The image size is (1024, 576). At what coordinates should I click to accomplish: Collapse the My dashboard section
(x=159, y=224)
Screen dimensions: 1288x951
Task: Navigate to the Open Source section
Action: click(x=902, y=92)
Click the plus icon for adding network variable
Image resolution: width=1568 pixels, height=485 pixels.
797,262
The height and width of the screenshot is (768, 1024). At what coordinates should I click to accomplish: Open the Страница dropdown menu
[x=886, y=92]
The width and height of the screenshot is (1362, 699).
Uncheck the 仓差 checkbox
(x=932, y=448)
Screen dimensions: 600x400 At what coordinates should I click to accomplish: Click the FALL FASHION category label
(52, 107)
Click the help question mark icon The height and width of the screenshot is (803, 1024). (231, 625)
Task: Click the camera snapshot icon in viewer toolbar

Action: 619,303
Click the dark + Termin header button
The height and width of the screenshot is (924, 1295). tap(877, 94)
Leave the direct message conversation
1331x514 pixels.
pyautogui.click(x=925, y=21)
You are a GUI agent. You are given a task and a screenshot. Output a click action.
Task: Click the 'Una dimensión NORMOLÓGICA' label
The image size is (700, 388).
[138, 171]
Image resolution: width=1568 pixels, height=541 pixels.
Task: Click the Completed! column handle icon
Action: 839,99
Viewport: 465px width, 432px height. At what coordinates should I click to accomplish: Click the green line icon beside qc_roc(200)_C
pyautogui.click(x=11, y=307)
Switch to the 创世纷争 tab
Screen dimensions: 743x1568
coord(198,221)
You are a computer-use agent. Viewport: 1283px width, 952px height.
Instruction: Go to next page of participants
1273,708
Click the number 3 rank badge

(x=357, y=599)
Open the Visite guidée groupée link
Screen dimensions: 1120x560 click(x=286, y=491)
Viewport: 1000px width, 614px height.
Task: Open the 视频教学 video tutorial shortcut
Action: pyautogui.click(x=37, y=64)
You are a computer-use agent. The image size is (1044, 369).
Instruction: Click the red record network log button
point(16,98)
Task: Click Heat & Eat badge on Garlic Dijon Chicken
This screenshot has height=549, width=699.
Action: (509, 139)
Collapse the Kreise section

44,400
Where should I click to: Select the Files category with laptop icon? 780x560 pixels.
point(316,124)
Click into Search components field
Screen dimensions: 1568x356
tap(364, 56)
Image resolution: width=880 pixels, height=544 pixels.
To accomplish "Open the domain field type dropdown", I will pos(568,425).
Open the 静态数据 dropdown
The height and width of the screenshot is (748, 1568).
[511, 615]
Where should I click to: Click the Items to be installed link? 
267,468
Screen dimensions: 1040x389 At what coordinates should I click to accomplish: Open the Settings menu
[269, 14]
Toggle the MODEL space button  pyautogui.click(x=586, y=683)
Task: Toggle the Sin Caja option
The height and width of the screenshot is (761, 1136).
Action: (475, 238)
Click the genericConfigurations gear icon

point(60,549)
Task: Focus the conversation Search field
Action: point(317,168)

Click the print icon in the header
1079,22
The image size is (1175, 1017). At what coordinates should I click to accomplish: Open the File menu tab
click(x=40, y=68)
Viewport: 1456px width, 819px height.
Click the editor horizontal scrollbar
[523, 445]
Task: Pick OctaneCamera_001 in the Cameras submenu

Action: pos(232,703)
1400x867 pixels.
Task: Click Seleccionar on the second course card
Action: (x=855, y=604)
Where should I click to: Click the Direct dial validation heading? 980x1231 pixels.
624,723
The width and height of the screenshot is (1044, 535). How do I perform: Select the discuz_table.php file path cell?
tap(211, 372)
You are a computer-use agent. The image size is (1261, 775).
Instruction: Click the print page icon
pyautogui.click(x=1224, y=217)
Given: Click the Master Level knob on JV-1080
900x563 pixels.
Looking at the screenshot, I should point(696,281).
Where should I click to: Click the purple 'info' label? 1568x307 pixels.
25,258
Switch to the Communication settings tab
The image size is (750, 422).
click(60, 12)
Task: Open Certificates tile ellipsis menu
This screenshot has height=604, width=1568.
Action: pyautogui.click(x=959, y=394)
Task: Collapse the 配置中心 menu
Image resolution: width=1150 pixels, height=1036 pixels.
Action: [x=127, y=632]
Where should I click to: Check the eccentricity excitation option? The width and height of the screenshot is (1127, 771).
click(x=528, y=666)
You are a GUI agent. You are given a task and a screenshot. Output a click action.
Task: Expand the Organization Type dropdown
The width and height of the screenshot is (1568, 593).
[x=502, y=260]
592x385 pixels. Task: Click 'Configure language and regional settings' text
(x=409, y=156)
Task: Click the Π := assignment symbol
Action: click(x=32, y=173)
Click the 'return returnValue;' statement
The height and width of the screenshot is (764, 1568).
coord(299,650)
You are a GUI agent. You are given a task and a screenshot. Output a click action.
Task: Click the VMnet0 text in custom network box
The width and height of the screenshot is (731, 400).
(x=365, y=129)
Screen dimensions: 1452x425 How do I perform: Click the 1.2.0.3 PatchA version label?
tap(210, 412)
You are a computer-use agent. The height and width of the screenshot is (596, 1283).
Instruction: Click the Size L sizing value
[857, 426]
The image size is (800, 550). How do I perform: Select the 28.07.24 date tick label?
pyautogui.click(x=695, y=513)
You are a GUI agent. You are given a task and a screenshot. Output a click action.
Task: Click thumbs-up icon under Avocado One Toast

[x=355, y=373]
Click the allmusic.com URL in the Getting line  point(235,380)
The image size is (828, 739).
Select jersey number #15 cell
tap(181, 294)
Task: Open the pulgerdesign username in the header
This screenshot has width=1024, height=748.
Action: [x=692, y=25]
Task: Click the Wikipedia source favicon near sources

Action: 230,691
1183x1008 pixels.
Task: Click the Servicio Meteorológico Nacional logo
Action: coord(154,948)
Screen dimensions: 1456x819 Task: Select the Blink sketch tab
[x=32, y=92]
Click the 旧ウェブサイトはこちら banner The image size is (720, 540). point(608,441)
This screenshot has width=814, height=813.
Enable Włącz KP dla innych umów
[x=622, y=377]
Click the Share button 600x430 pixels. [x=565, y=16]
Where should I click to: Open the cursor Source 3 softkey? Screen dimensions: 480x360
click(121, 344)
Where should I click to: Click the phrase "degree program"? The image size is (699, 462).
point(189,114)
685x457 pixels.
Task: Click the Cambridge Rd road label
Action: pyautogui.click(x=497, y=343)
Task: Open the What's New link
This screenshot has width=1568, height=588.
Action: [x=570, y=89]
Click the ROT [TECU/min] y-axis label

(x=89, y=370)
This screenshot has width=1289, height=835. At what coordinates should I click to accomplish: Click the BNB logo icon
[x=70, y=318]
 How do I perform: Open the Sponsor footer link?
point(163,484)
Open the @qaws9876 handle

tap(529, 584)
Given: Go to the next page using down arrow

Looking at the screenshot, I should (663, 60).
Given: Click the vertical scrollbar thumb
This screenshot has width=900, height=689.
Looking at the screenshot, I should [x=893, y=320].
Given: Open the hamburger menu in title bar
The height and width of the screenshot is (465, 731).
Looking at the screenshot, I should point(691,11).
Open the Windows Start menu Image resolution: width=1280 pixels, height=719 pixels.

- Given problem -
Return every line above that contains the word "Collapse".

- Answer to the exercise -
The image size is (1024, 576). At what coordinates should I click to accomplish: Collapse the My dashboard section
Collapse the Kreise section
Task: Collapse the 配置中心 menu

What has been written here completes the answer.